IBM Reinforces Storage Portfolio for AI and Big Data

In its recent storage announcement, IBM strengthened its storage solutions for AI and big data through the introduction of the IBM Elastic Storage System (ESS) 3000 and an important new capability for IBM Spectrum Discover. The IBM Elastic Storage System 3000 enables an IT organization to take advantage not only of IBM’s software-defined-storage (SDS) capability in Spectrum Scale software, but to do so in conjunction with complementary IBM physical storage that together results in a robust and scalable storage system for AI and big data workloads. IBM Spectrum Discover, which fulfills the essential role of classification and metadata tagging in the AI (artificial intelligence) data pipeline, can now work with an organization’s own data through access to a copy of the data that is available in backups or archives.

As a corporation, IBM has long had AI as a major focus as well as analytics and big data in general. Although Watson is the face of IBM’s AI capability to the general public, the company also has a number of non-Watson-based AI initiatives. For example, on the storage infrastructure side, in December 2018 IBM announced the Spectrum Storage for AI with NVIDIA DGX reference architecture. A vendor-supplied reference architecture can help an AI project team to select a set of hardware and software products that lead to an AI infrastructure solution. (See IBM Spectrum Storage for AI with NVIDIA Reference Architecture for more detail.)

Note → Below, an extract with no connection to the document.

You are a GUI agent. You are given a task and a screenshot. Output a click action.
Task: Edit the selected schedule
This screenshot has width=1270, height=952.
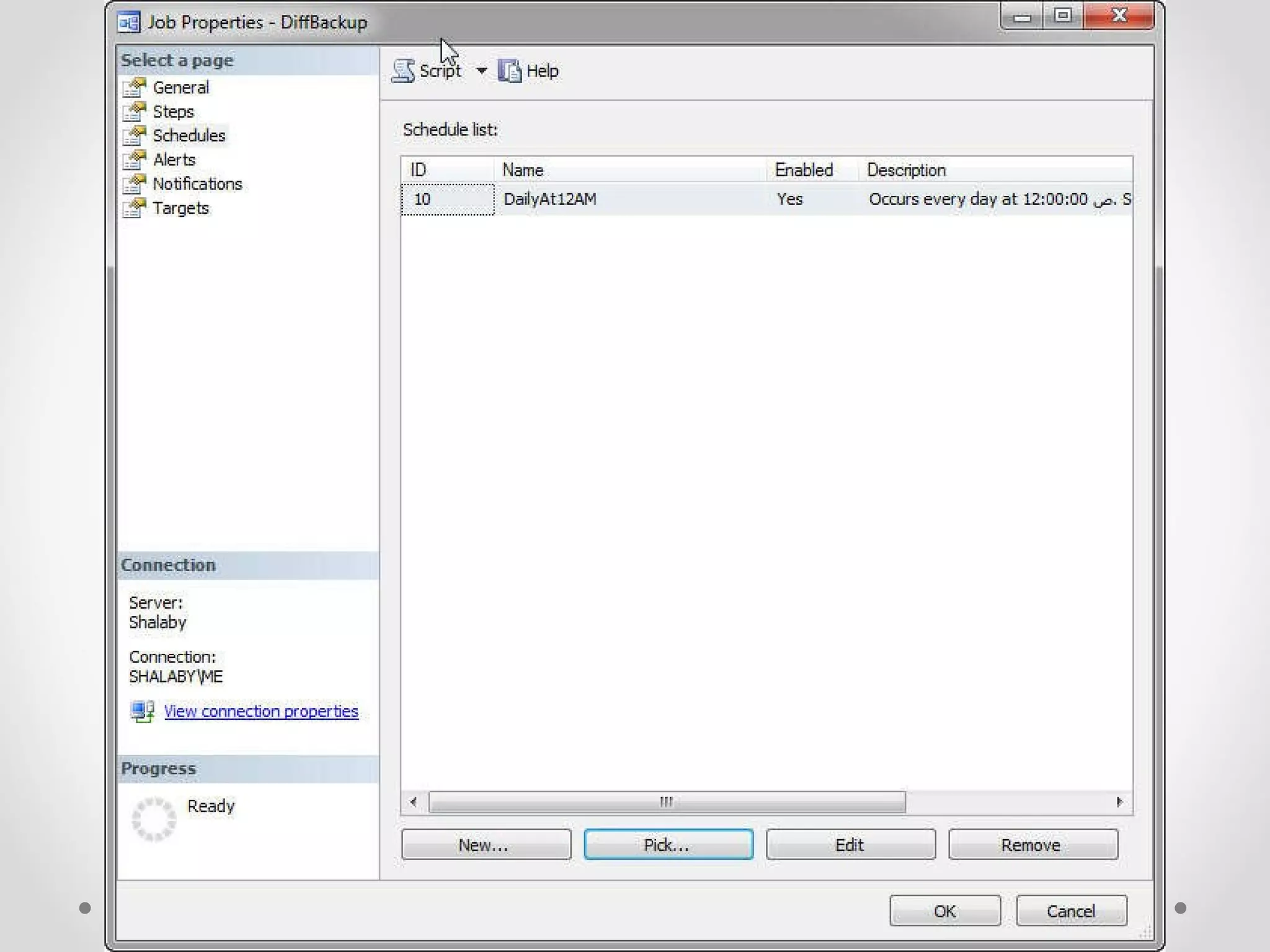pyautogui.click(x=850, y=844)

In keeping with the theme of storage for AI and big data workloads, IBM announced in July major new capabilities for Spectrum Discover and IBM Cloud Object Storage (COS). The former now supports non-IBM heterogeneous storage platforms, notably on-premises support for Dell-EMC Isilon and NetApp filers, as well as public clouds that support the S3 protocol, including Amazon, the originator of the protocol. The latter supports object storage for those AI and big data workloads that can store data as objects. One of the three COS deployment models is pre-installed on a storage array. The announcement focused on the upgrade to Gen2 for IBM-provided storage arrays. (See IBM Continues to Focus on Storage for AI and Big Data for more information,)

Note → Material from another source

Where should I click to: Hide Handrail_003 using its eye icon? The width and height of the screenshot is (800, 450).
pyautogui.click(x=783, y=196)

The IBM Elastic Storage System 3000 Makes Its Debut

IBM Elastic Storage System 3000 is the newest member of IBM’s Elastic Storage Servers which support its SDS Spectrum Scale for files. IBM Spectrum Scale’s global single namespace eliminates data silos and provides scalability that can move into the exabyte range if necessary. Being able to manage data as a single virtual pool and at any scale necessary is a good thing for many organizations.

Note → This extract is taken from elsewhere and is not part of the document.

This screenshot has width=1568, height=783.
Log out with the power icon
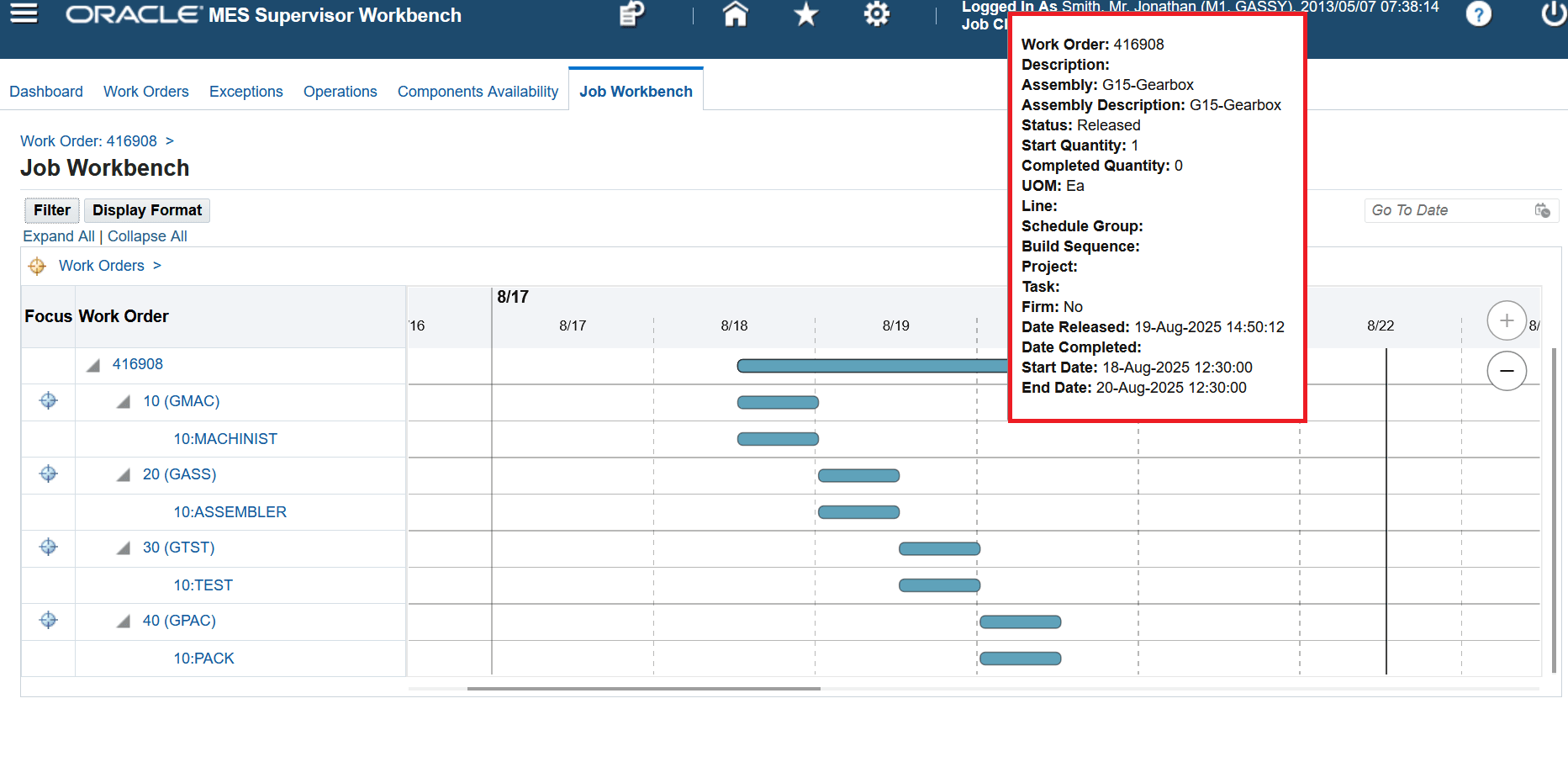pos(1555,14)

However, an IT organization can start very much smaller than an exabyte (or even a petabyte) when using the IBM Elastic Storage System 3000! The new all flash system starts at under 25 TB and includes the introduction of end-to-end NVMe (non-volatile memory express) technology and 2U (3.5”) rackable building blocks. IT can start small with an experimental version and then scale as necessary to production-level enterprise requirements. Each 2U building block delivers a powerful 40 GB/sec (thanks to the turbocharging of the flash with NVMe) and performance scales linearly.

IBM stresses customer-friendly capabilities, such as the ability to containerize software for ease of installation and updating.

IBM Spectrum Discover Extends Its Reach into Backup Environments

IBM’s Spectrum Discover provides metadata management that along with other capabilities delivers the curation (selection, organization, and presentation) of information content that the intelligent data analytics tools require for AI and big data workloads.

At first, Spectrum Discover worked only with file data managed by IBM Spectrum Scale, including ESS storage arrays, as well as object data managed by IBM Cloud Object Storage. Then support was extended to some key heterogeneous storage systems – EMC Isilon and NetApp. With the latest release, IBM now works with IBM Spectrum Protect-and the copies of the data it manages. This means that the live active production copy of data does not need to be touched which is almost always desirable from both performance and protection perspectives. Instead, a backup or an archive copy of the data can be used. This means that the potential treasure trove of an organization’s own data can now participate as an AI or big data workload.

Spectrum Discover easily connects to Spectrum Protect metadata to discover, index, and label files of interest as well as being able to rapidly find and activate cold (unlikely to change) data in a backup/archive copy for use by analytics and AI tools.

Spectrum Discover users can also take advantage of the IBM Spectrum Discover Application Catalog. This community-supported catalog of open source action agents enhances the capability of IBM Spectrum Discover with third-party extensions that can be found and installed via CLI (with Docker Hub).

Mesabi musings

A new frontier for enterprises is the rapidly evolving need to derive value from the suddenly humongous quantity of data that they have available. AI and big data workflows use that data to craft actionable insights.

IBM Elastic Storage System 3000 now offers a SDS-managed physical instantiation that should meet the performance and scalability requirements of most AI and big data workloads. With IBM Spectrum Discover, Spectrum Protect users can seek to derive value from enterprise-owned unique data that is housed as backup or archive data. Thus, IBM is positively reinforcing its theme of providing software and hardware requirements for AI and big data workloads.